LONDON (Arrahmah.com) – Seorang pengacara untuk keluarga Shamima Begum, yang dicabut kewarganegaraannya setelah bergabung dengan kelompok ISIS, pada Senin (15/3/2021) menuduh Inggris melakukan rasisme atas perlakuannya, menyebutnya sebagai upaya “kambing hitam”.
Begum baru berusia 15 tahun ketika dia dan dua siswi lainnya dari London timur melakukan perjalanan ke Suriah untuk bergabung dengan ISIS, dan kemudian dilacak di sebuah kamp pengungsi.
Kewarganegaraannya dicabut pada 2019 dengan alasan keamanan nasional, setelah protes yang dipimpin oleh surat kabar sayap kanan.
Tetapi pengadilan tertinggi Inggris bulan lalu memutuskan dia tidak dapat kembali ke Inggris untuk mengajukan banding atas keputusan tersebut.

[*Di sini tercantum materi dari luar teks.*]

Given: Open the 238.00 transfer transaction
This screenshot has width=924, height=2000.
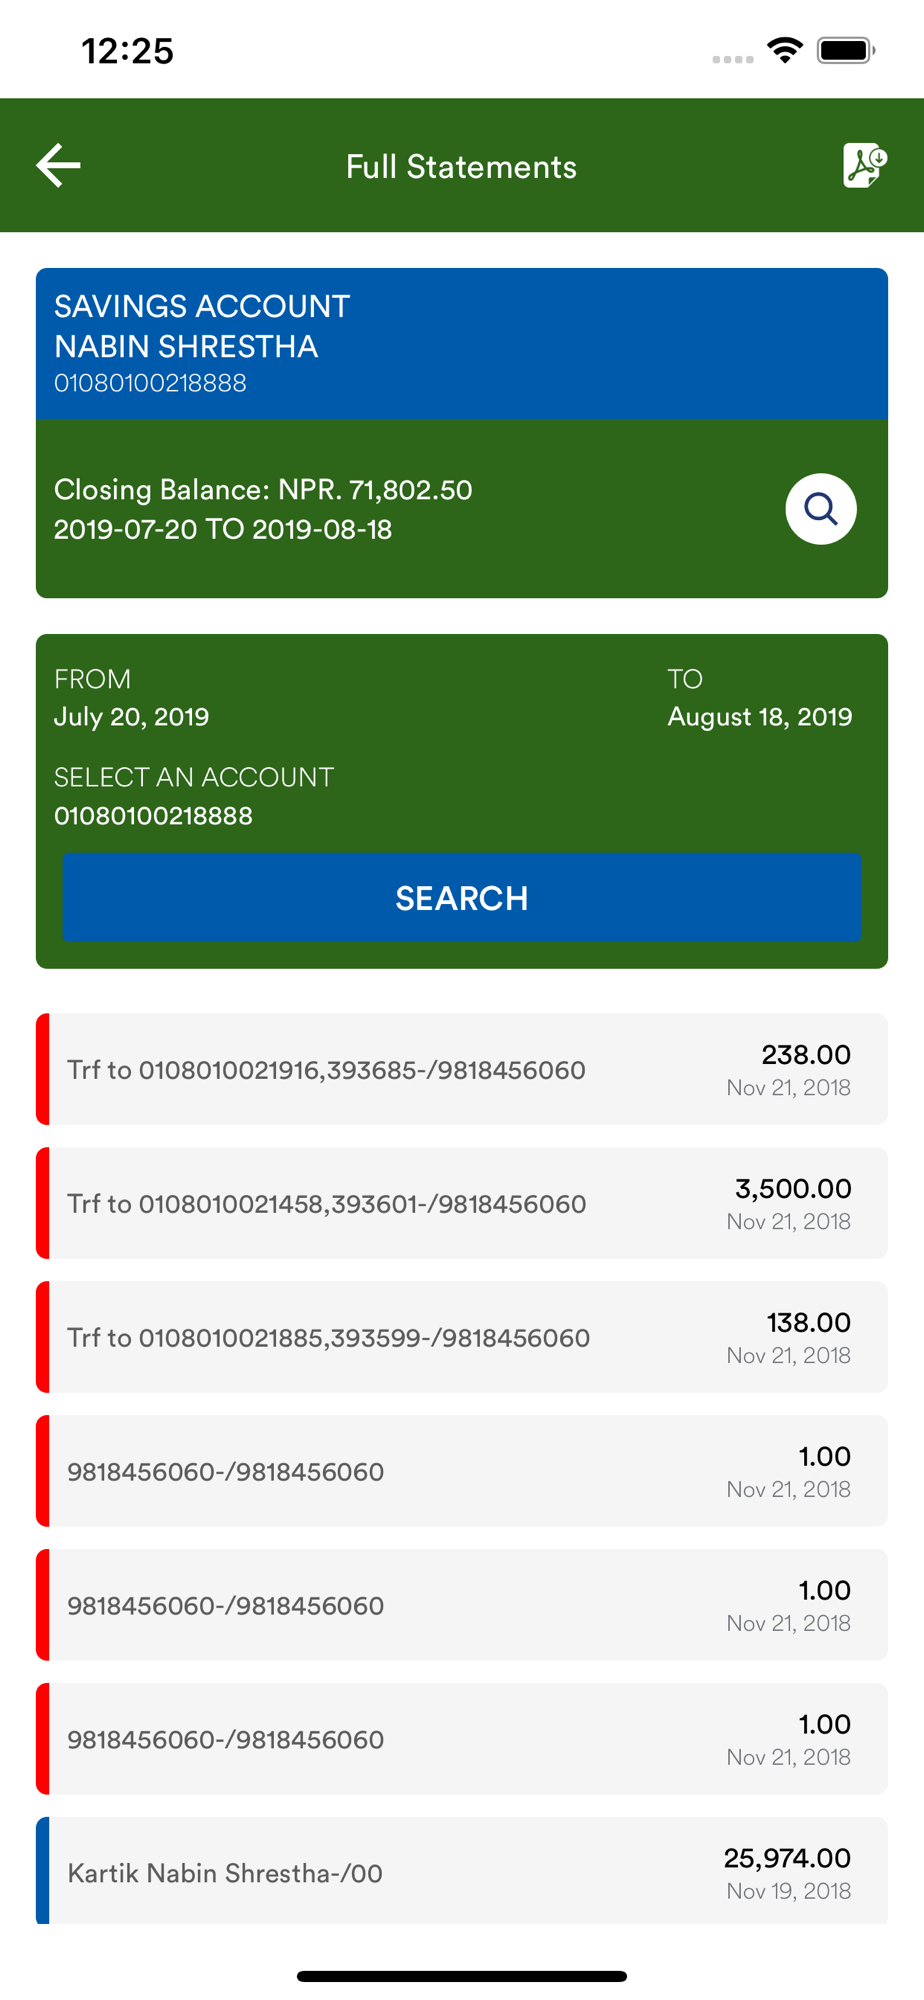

Pengacara keluarga Begum, Tasnime Akunjee dan seniman Anish Kapoor mengatakan ini adalah upaya “kambing hitam dari hukuman pemerintah (Inggris) yang tak kenal ampun yang bermaksud untuk membalas dendam”.
“Apa yang terjadi dengan pengampunan Kristen? Apakah itu tidak berlaku untuk wanita – dan wanita berkulit gelap? Tampaknya aturan yang berbeda berlaku,” kata mereka dalam pernyataan bersama.
“Mungkinkah sebagian dari kita lebih Inggris daripada yang lain? Shamima keturunan Bangladesh, apakah itu mengubah haknya atas kewarganegaraan Inggris?”
“Saya terpacu untuk berpikir demikian, terutama dikaitkan dengan putusan Mahkamah Agung.”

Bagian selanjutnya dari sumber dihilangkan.